-------- INPUT DATA

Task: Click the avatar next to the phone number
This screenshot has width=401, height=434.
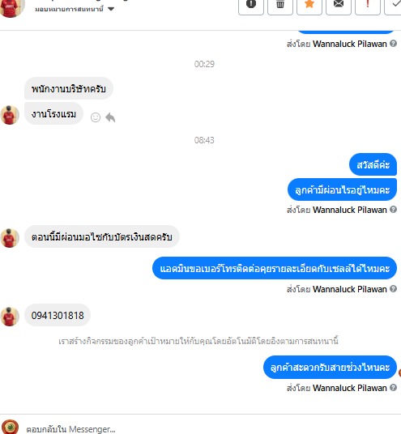Action: 10,317
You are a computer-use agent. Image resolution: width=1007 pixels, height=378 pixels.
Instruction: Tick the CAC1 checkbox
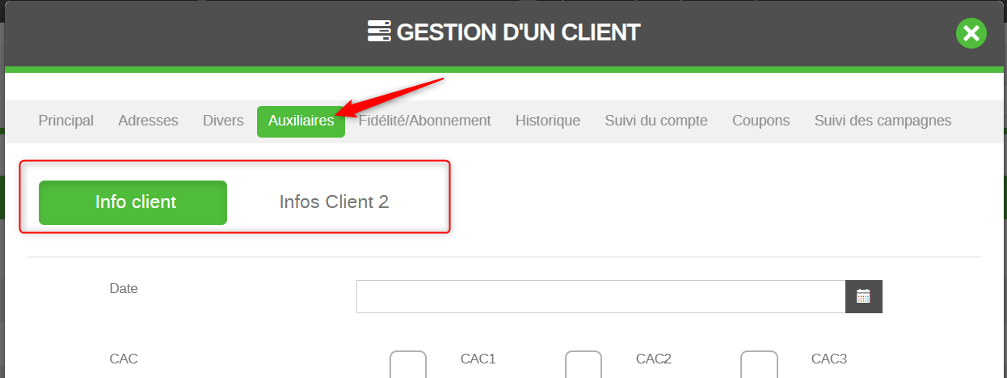click(x=408, y=364)
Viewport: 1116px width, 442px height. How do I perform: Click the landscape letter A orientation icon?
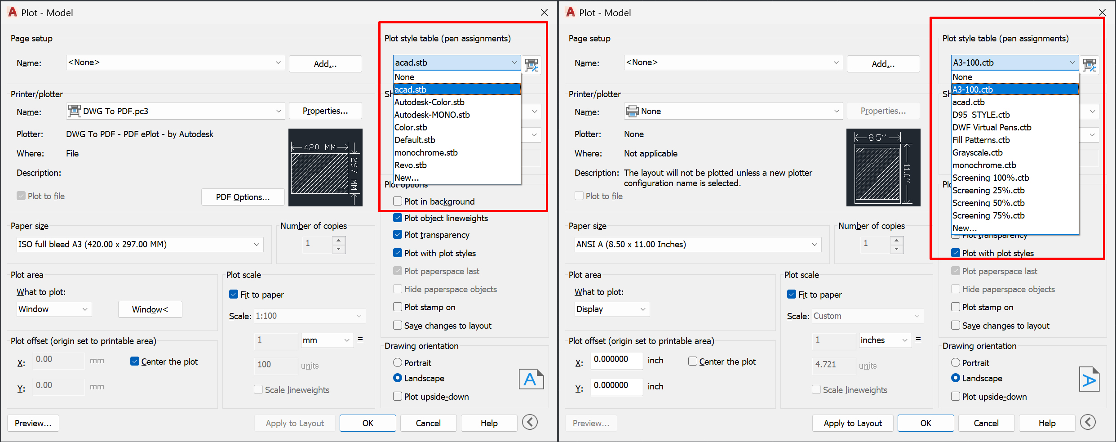[x=531, y=379]
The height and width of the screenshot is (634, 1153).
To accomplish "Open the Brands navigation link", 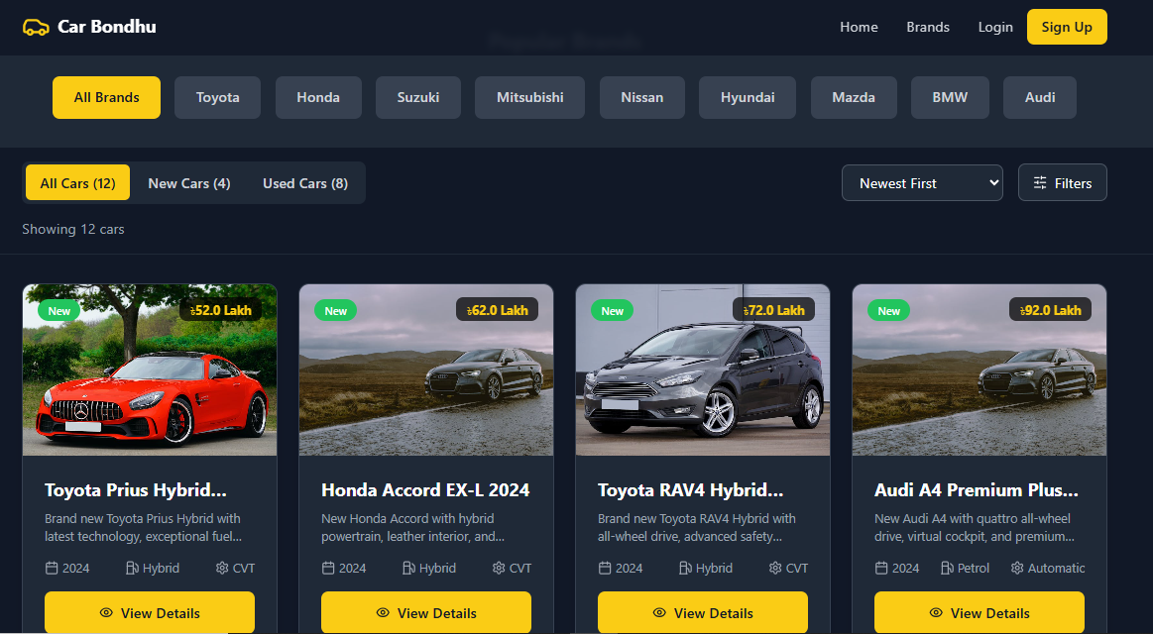I will (x=927, y=27).

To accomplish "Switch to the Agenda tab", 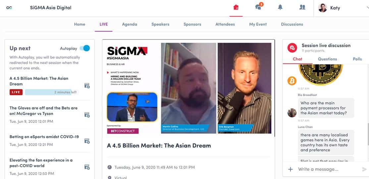I will (130, 24).
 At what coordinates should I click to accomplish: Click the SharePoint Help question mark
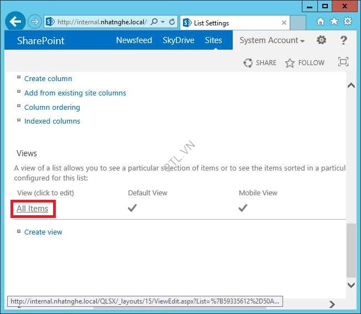click(x=343, y=40)
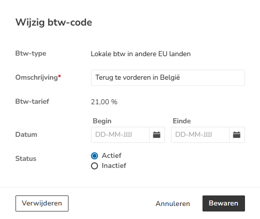
Task: Click the Begin column heading
Action: 102,121
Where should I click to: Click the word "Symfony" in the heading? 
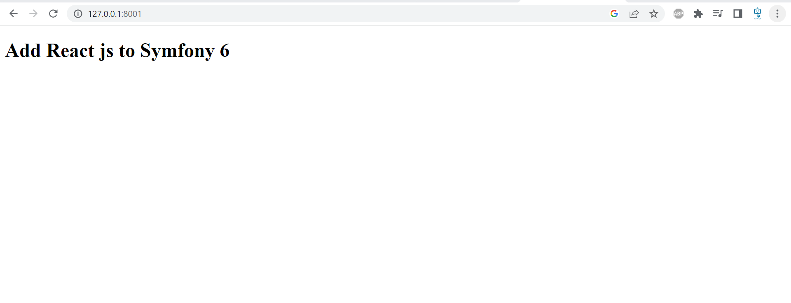178,51
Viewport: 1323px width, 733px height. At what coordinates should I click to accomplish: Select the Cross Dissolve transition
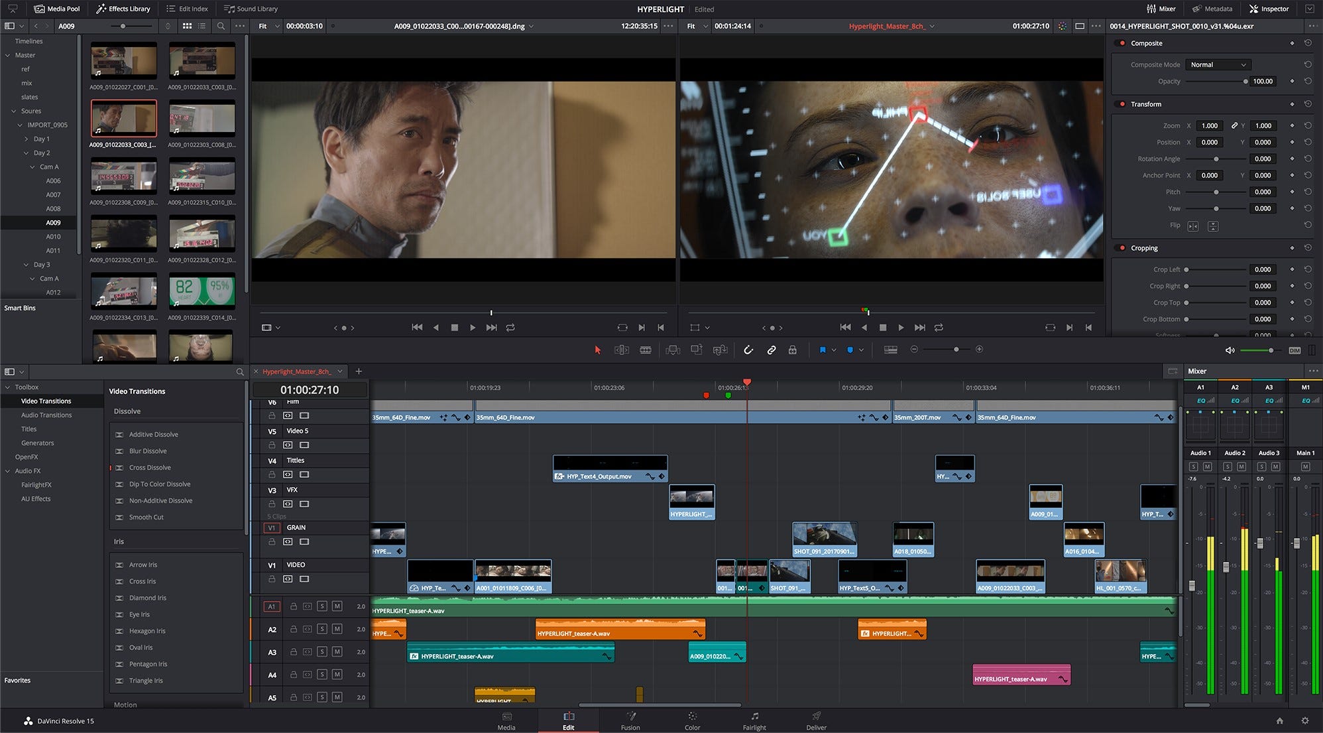point(150,467)
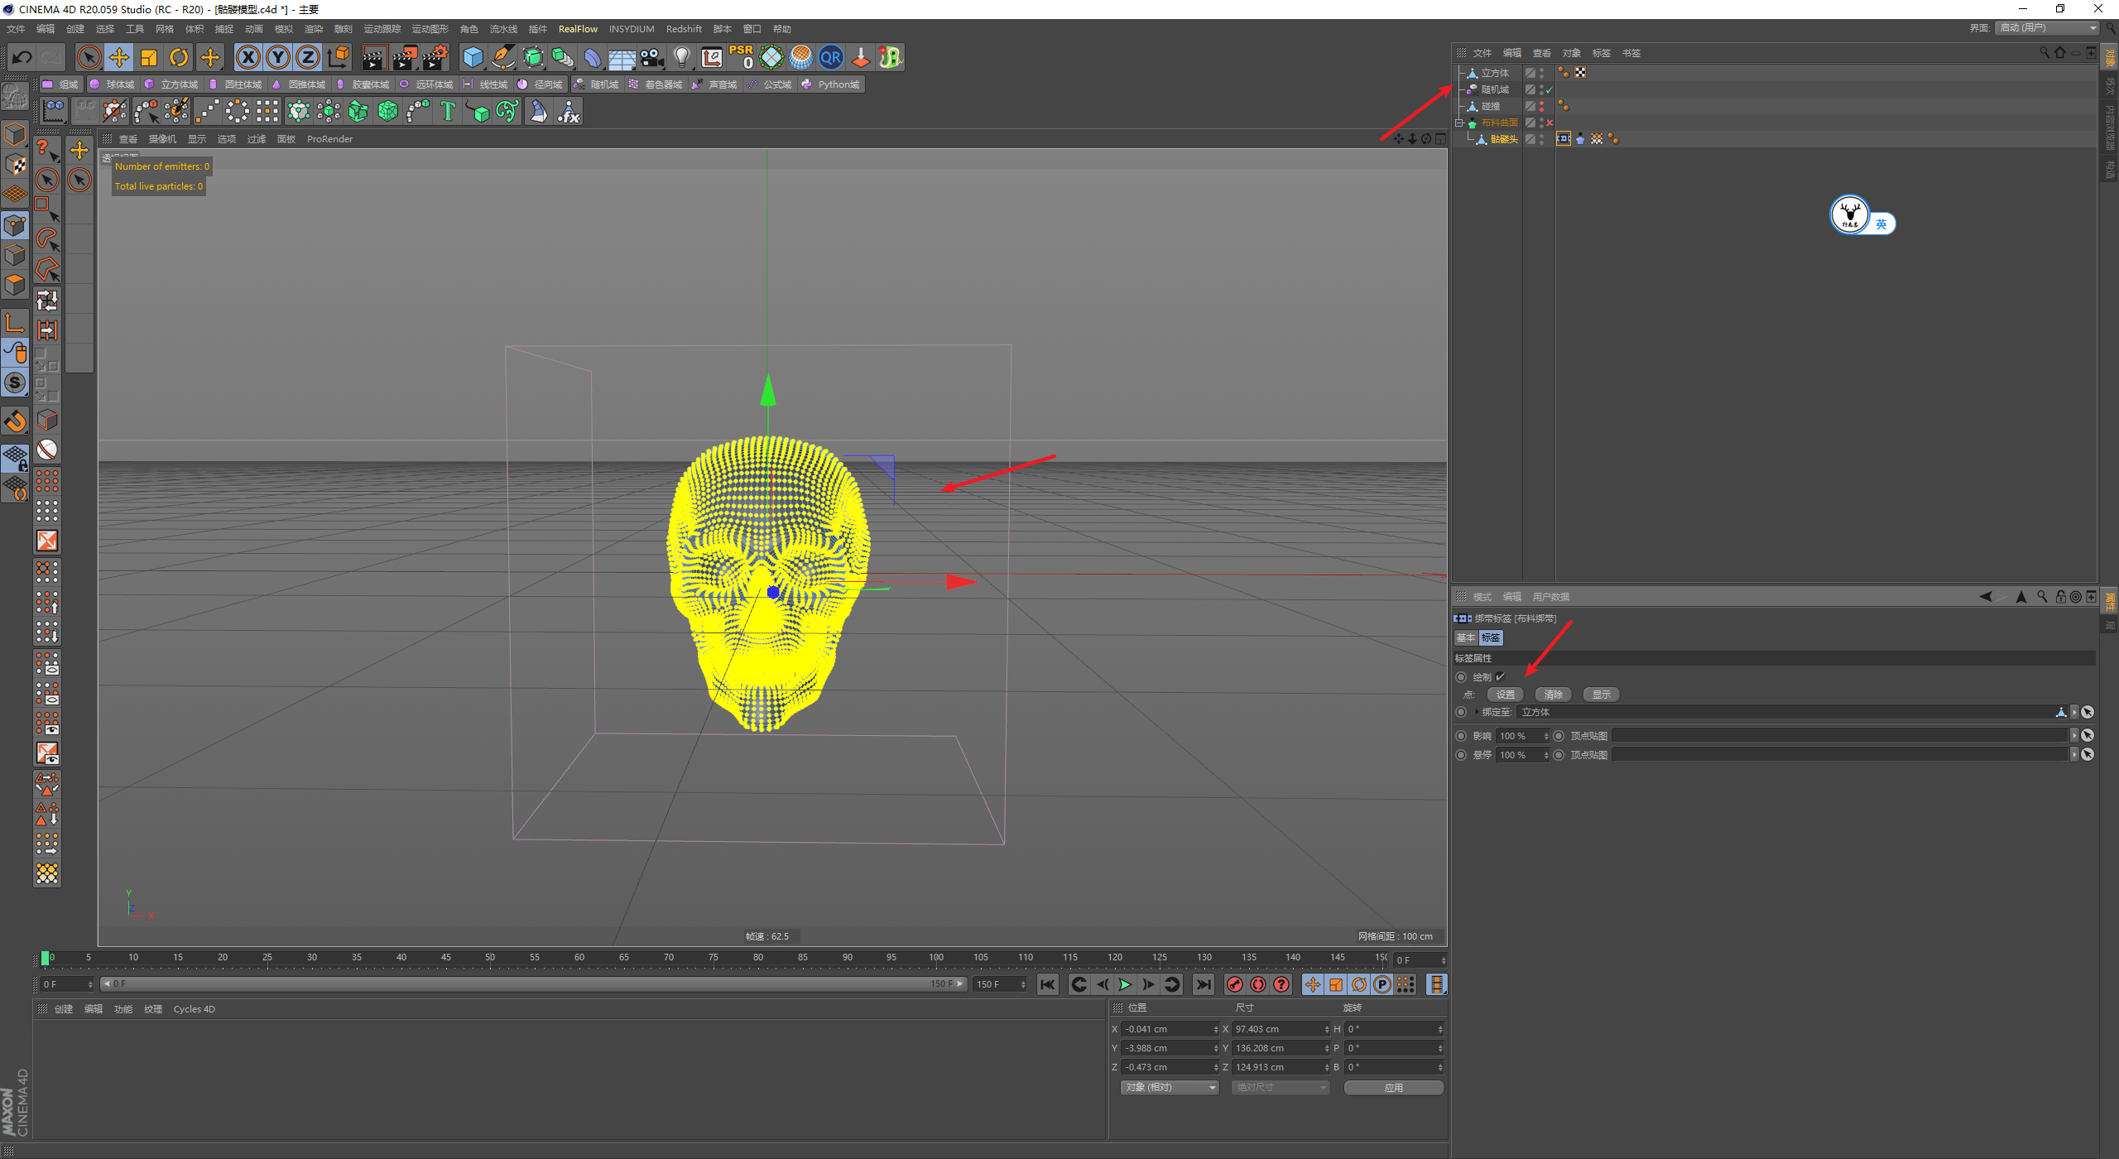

----------------

WORK TO COMPLETE - Pick out every line of the records that contains the string "width", and copy each one. Case counts.

RESULT -
This screenshot has width=401, height=434.
You are a computer-use agent. Image resolution: width=1007 pixels, height=378 pixels.
Viewport: 1116px width, 442px height. How do I perform: Click the landscape letter A orientation icon?
The height and width of the screenshot is (634, 1153).
Viewport: 1323px width, 733px height. At what coordinates should I click to accomplish: Select the Cross Dissolve transition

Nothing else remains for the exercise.